Book contents
Question 24
from PART III
Published online by Cambridge University Press: 05 August 2015
Summary
METHOD Five of bringing an end to and finishing proceedings involving the Faith is when the woman denounced for heresy, after a careful examination of the merits of the proceedings with a good panel of legal experts, is found to be vehemently suspected of heresy. This is when the woman denounced for heretical depravity is not found to be legally caught by her own confession or by evidence of the fact or by the lawful production of witnesses, but there are great and serious indications proven against her, ones that are judged by the panel to be such that they render her | vehemently suspected of heretical depravity.
Concerning such a person, the following procedure is to be followed. He ought to abjure this heretical depravity as someone suspected of such heresy, so that if he later relapses, he is punished with the penalty appropriate for the relapsed. That is, he will be handed over to the secular arm to be stricken with the death penalty according to the beginning of Chapter “Accusatus” (Liber Sextus, “Heretics”). He will make a public or private abjuration depending on whether he is publicly or privately considered suspect and whether among a greater or lesser number of people and whether they are of great or light importance, as was just stated concerning the person who was lightly suspected of heresy, and he has to abjure heresy as such a person.

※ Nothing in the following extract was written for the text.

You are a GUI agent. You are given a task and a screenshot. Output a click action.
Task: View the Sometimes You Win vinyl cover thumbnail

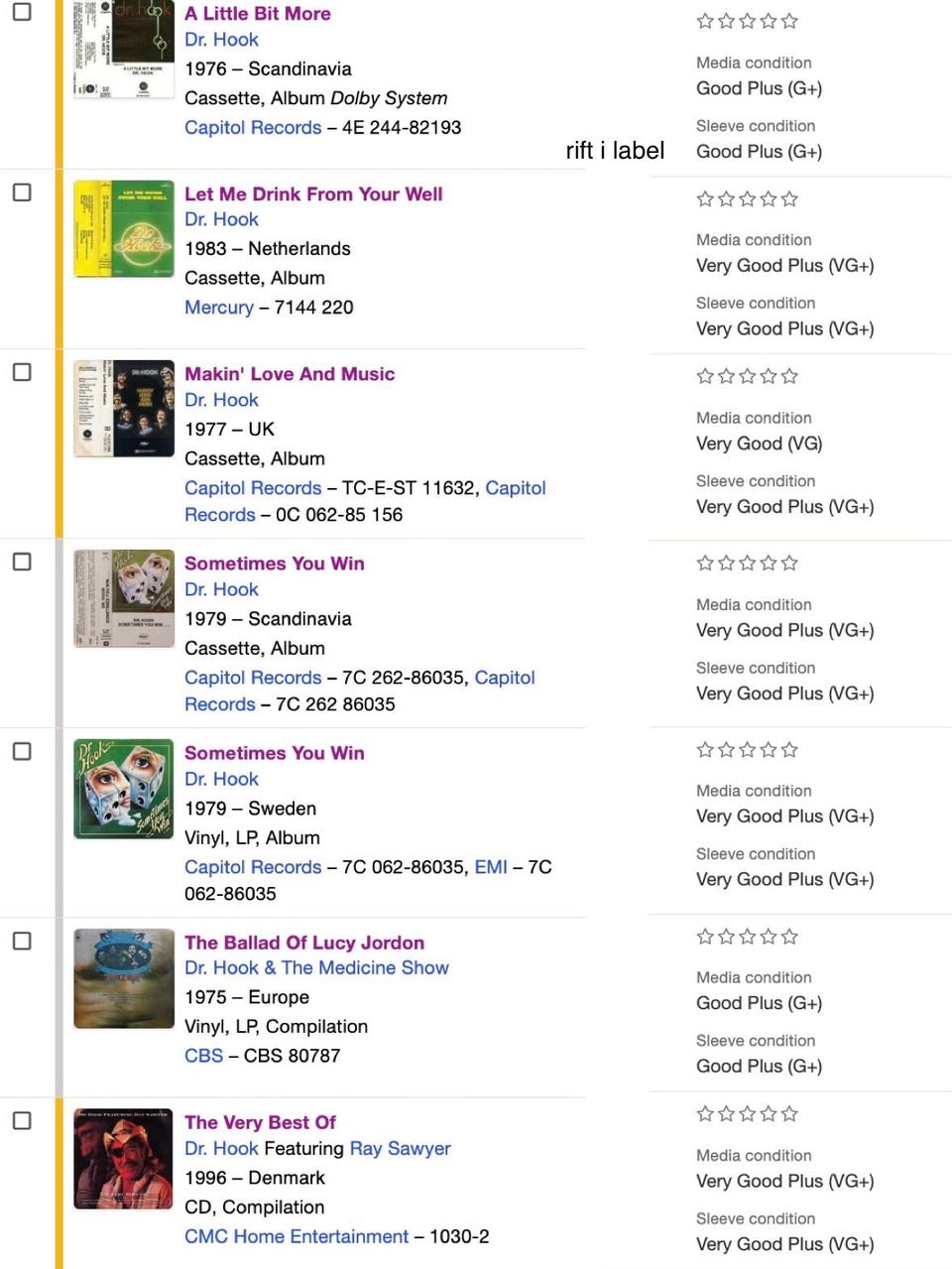click(124, 789)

The method of making arrangements for the abjuration is the following. When the Sunday for making the abjuration and for hearing the imposition of sentence (penance) upon the person who is to make the abjuration approaches, the preacher will make a general sermon. After this is done, the acts for which the person to make the abjuration is convicted, and the others as a result of which he is vehemently suspected of heresy, should be read in public by the notary or a cleric.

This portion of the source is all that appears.